Subareas: Integrated Circuits and Power Electronics; Biomedical Devices, Sensors and Systems; Energy Harvesting and Conversion; Photonics, Nanoscience and Quantum Technology; NEMS/MEMS; Nanoelectronic Devices and NanoSystems
In addition to work on the core disciplines of information theory and coding, communications and networking, control and optimization, signal processing, (radar) remote sensing machine learning and inference, our research in this area spans several application areas, including biomedical imaging, optical communications, wireless communications and networks, multimedia communications, Internet, energy systems, transportation systems, computational imaging and display systems, and financial systems.
Subareas: Control & Optimization; Information Theory & Applications; Machine Learning, Communications Systems; Societal Networks; Signal Processing & Multimedia; Biomedical Imaging; Data Science
Our research in this area looks into new ways to design, architect, and manage energy-efficient systems for emerging applications ranging from the internet-of-things to big data analytics.
Subareas: Energy-efficient Hardware Systems; Software Defined Networking; Mobile Networking; Secure Distributed Systems; Data Science; Embedded Systems; Integrated Circuits & Power Electronics
EE faculty collaborate with researchers from other departments and schools across campus. More than a quarter of our faculty are joint with other departments, and a similar fraction of our PhD students have advisors outside EE. While the main applications of electrical engineering in the past four decades have been in information technology, EE tools and techniques are being increasingly applied more broadly to address major societal problems in areas such as:
Research in the biomedical area utilizes engineering approaches to address the unmet needs in diagnosis, staging, treatment and mitigation of illnesses including cancer, diabetes, heart diseases as well as brain disorders.
Subareas: Biomedical Devices, Sensors and Systems; Photonics, Nanoscience and Quantum Technology; NEMS/MEMS; Biomedical Imaging; Information Theory & Applications
Research in energy is motivated at the macro level by the rapid rise in worldwide demand for electricity and the threat of global climate change and on the micro level by the explosion in the number of mobile devices and sensors whose performance and lifetimes are limited by energy.

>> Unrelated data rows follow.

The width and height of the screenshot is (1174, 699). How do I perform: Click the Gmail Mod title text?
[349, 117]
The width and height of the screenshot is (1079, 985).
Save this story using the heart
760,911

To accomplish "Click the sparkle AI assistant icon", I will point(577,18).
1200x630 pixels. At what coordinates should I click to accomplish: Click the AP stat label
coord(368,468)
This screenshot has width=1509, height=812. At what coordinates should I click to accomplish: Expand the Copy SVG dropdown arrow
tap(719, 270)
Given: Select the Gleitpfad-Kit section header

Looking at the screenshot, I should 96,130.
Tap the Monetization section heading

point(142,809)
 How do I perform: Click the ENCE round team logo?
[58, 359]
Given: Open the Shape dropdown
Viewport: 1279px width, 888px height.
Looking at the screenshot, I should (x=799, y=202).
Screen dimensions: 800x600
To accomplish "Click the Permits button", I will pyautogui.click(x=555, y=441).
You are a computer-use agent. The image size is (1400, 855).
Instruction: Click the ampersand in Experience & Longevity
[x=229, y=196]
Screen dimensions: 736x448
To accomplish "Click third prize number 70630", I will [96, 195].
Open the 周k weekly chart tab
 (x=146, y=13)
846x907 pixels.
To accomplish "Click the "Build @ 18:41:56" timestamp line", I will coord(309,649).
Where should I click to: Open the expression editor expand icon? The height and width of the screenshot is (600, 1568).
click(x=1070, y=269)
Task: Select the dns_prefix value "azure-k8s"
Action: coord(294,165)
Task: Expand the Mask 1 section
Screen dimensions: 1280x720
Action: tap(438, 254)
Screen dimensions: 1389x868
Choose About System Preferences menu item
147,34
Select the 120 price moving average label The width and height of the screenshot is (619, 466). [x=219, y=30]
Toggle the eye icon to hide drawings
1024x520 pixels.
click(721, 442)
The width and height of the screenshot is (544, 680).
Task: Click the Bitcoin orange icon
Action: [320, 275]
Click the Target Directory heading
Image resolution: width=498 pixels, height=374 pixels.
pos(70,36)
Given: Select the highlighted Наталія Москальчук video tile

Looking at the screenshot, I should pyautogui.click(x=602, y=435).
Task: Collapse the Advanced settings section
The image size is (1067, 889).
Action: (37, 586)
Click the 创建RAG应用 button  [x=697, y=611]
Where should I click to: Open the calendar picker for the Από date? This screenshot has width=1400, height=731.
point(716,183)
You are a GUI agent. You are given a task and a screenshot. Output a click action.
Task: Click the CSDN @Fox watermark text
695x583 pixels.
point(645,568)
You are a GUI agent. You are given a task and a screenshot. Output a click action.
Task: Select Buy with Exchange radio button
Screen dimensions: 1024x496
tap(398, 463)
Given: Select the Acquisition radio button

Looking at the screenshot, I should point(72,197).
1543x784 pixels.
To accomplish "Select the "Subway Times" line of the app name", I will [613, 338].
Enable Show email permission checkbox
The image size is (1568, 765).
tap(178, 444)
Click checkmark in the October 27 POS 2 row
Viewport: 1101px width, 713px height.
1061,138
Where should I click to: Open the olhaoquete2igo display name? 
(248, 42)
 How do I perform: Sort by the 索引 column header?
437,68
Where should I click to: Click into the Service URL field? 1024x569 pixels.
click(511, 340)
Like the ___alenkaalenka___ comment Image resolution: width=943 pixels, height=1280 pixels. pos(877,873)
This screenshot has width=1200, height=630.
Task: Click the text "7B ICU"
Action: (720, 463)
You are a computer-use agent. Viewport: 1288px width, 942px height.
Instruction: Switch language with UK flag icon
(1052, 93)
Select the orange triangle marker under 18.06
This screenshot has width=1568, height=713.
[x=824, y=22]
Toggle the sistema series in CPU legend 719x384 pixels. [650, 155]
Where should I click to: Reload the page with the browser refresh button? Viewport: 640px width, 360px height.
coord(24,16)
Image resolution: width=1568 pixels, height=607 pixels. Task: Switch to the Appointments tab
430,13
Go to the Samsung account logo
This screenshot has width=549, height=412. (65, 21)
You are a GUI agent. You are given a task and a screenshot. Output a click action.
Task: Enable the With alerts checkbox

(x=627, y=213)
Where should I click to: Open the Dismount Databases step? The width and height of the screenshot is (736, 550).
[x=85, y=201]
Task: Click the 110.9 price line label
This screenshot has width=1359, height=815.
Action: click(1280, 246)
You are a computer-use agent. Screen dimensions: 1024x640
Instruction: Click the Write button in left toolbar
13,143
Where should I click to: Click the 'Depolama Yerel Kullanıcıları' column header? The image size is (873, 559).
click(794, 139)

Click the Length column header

Subareas: Control, Optimization & Machine Learning; Energy-Efficient Hardware Systems; Integrated Circuits & Power Electronics; Energy Harvesting & Conversion; Data Science
Research Centers & Affiliates
Stanford EE also has a unique culture of entrepreneurship. Our faculty and students have started many companies to commercialize their research innovations. EE offers numerous opportunities for students and faculty to interact with industry through research centers and affiliate programs.